L’elisir d’amore

The music

Discover the music of Donizetti’s L’elisir d’amore

The greatest popular success of Donizetti’s career, L’elisir d’amore (1832) is arguably the perfect operatic romantic comedy.

Unlike Rossini’s glittering, cold humour, Donizetti’s here is softer, sunnier and more tender, revealing a human heart beneath the conventions and caricatures of the story. In many ways L’elisir anticipates the Romantic operas of Verdi, quietly unlacing the corset of comic opera and releasing musically into something more memorable, distinctive and inherently dramatic.

  • Gaetano Donizetti (1797-1848) was a hugely prolific Italian composer, who wrote more than 60 operas during his lifetime. He started his career in an Italy whose opera scene was dominated by Rossini, imitating the elder composer in his early work, before developing a more fluid, emotional style of his own.
  • Donizetti inherited a style of opera called ‘bel canto’ – literally, ‘beautiful singing’. It was a style whose focus was on vocal display, and musical thrills.
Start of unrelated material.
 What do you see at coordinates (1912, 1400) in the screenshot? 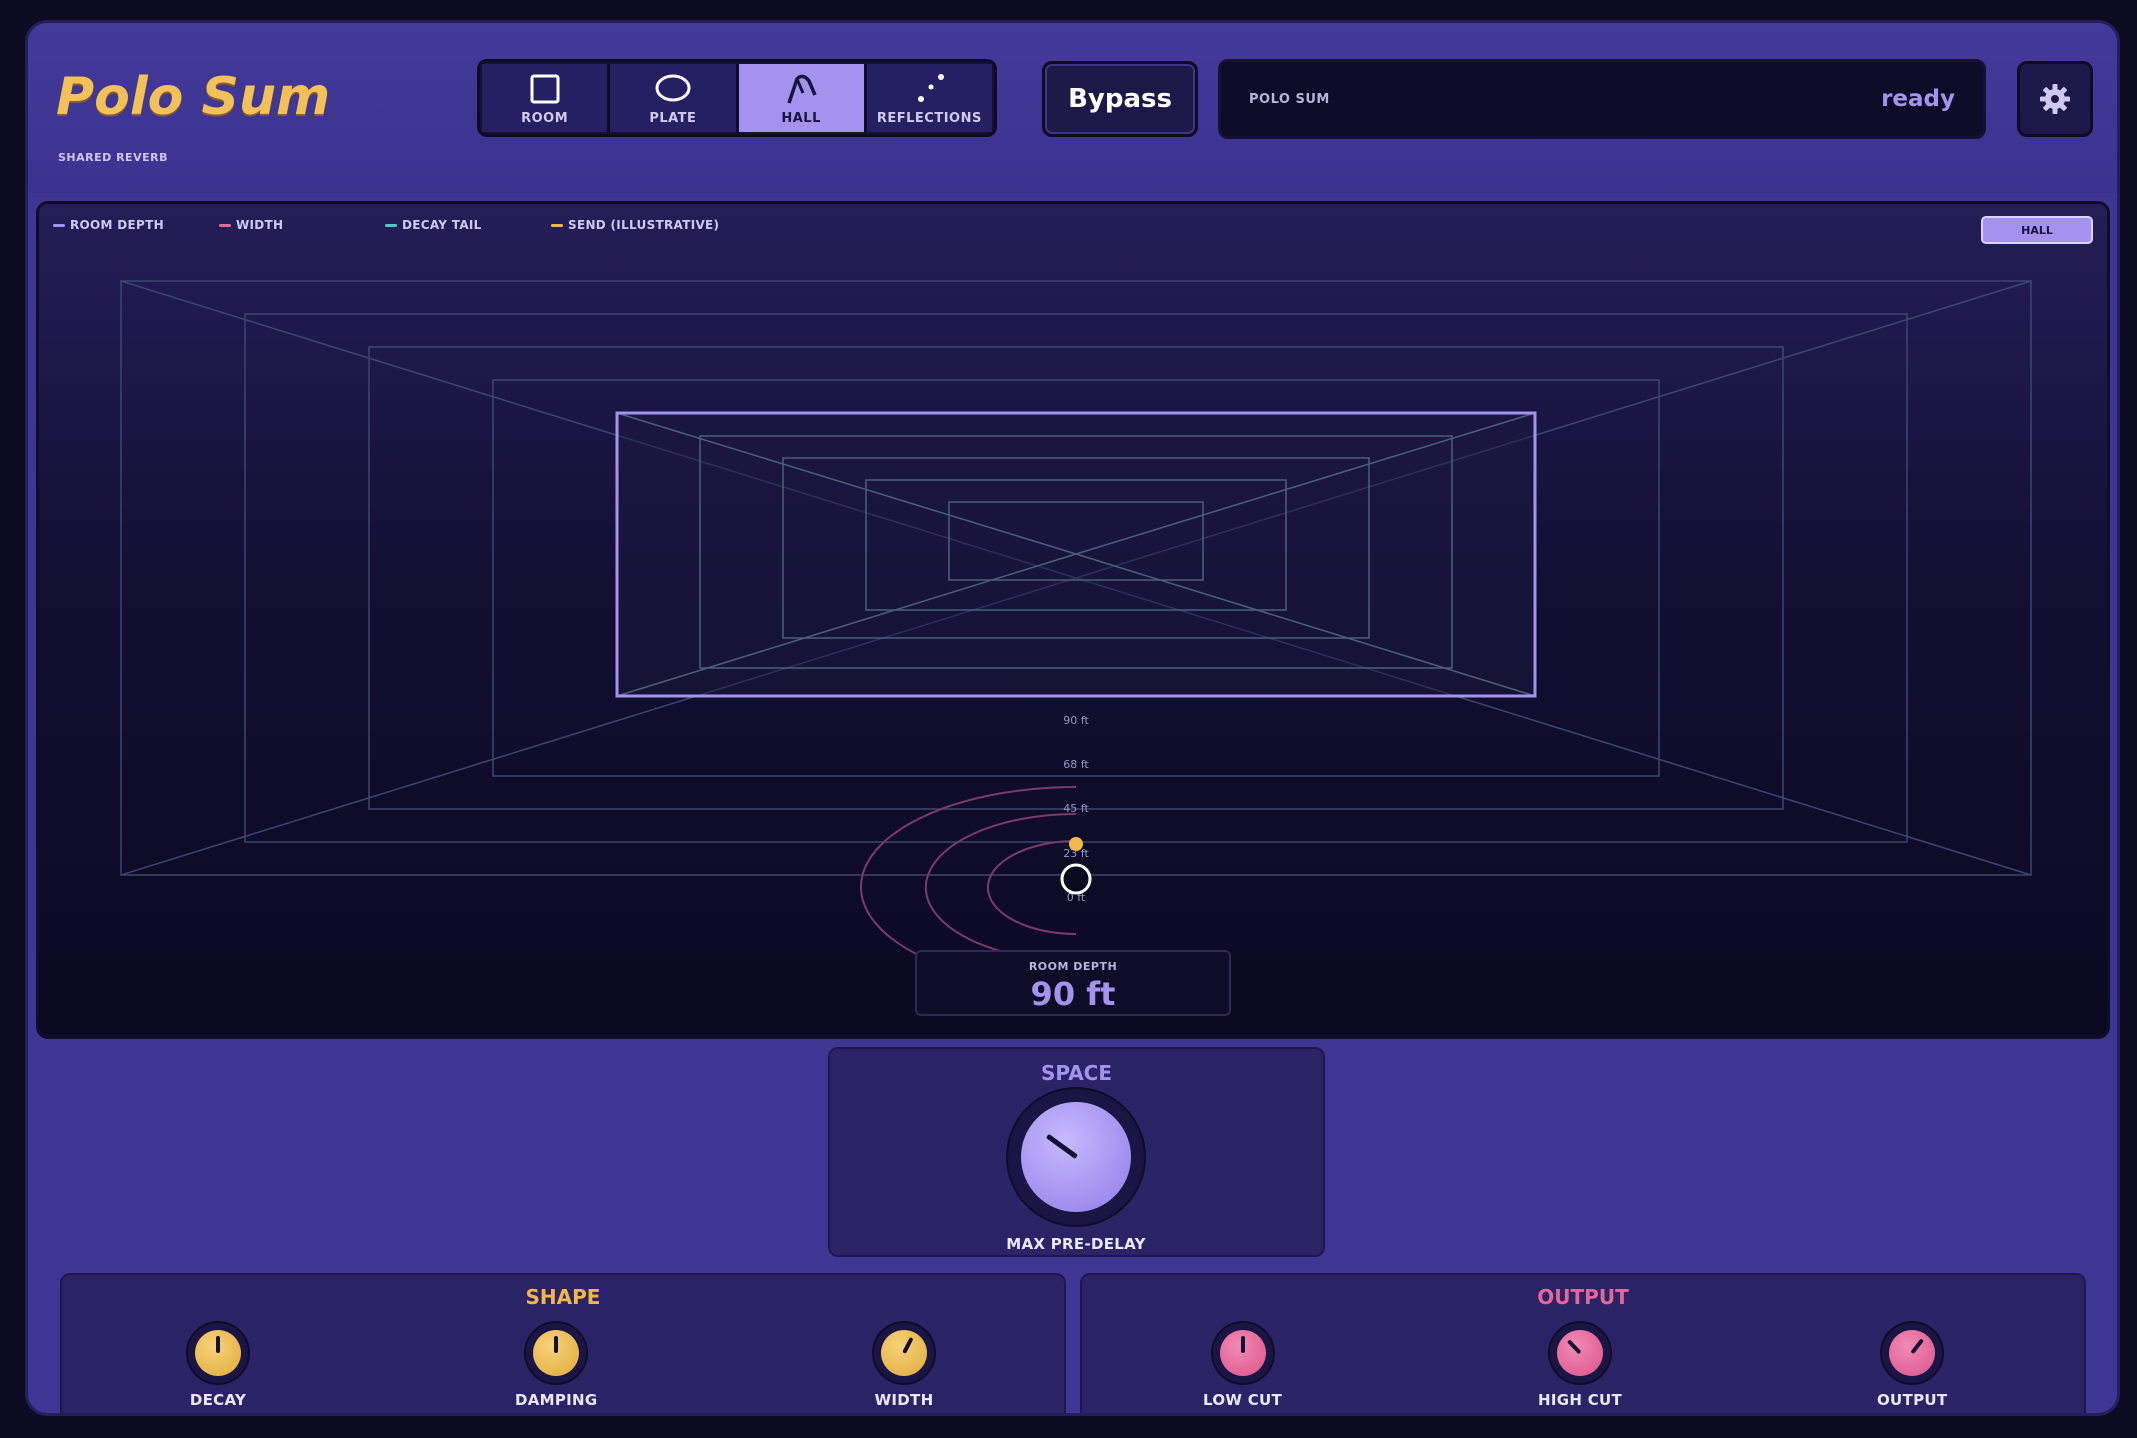
I see `output-label: OUTPUT` at bounding box center [1912, 1400].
Drama was very much secondary to virtuosity and dazzling technical display. Donizetti’s music provides a bridge between Rossini’s pure bel canto world and the Romantic operas of Verdi. The magic of L’elisir is its blend of human warmth and drama with its glittering musical numbers.
  • L’elisir was the greatest success of Donizetti’s career. Gentler and sweeter than many other comic operas, the composer himself described it as a ‘melodramma giocoso’ (a cheerful melodrama). Nemorino’s famous aria ‘Una furtive lagrima’ (in which the hero expresses his deepest, most sincere emotions) proves that opera is no longer dealing with puppets, but real people.
  • Stylistically L’elisir is wonderfully varied. Each of the characters sings music that reflects their own personality. So we get chattering patter-songs for salesman Dulcamara, simple folk-like sweetness from Nemorino, hearty choruses and lots of martial music for soldier Belcore. Most interestingly, we hear Adina’s music develop through opera, maturing from the brittle coquettish arias of Act I to a much more direct, heartfelt duets of Act II. We know Adina is falling in love with Nemorino because her style is becoming more and more similar to his.

Musical highlights

Una furtive lagrima (Act II)

 

  • Nemorino’s heartfelt sincerity is summed up in his extraordinarily beautiful aria ‘Una furtive lagrima’ (A single, secret tear). A solo bassoon sets up a mournful mood, which bursts suddenly into musical sunshine as Nemorino realises that Adina might love him after all and desperation turns to joy.
Peter Auty performs ‘Una furtiva lagrima’

Io son ricco e tu sei bella (Act II)

  • To entertain the guests as they wait for Adina and Belcore’s wedding, Dr Dulcamara persuades Adina to sing a duet with him. ‘Io son ricco e tu sei bella’ (I am rich and you are beautiful) imagines a flirtatious exchange between an elderly senator and a pretty young girl. You can hear both the stately, amorous man and the coy young woman in this frisky little dance, which plays this unlikely romance for comedy, keeping its tongue firmly in its cheek.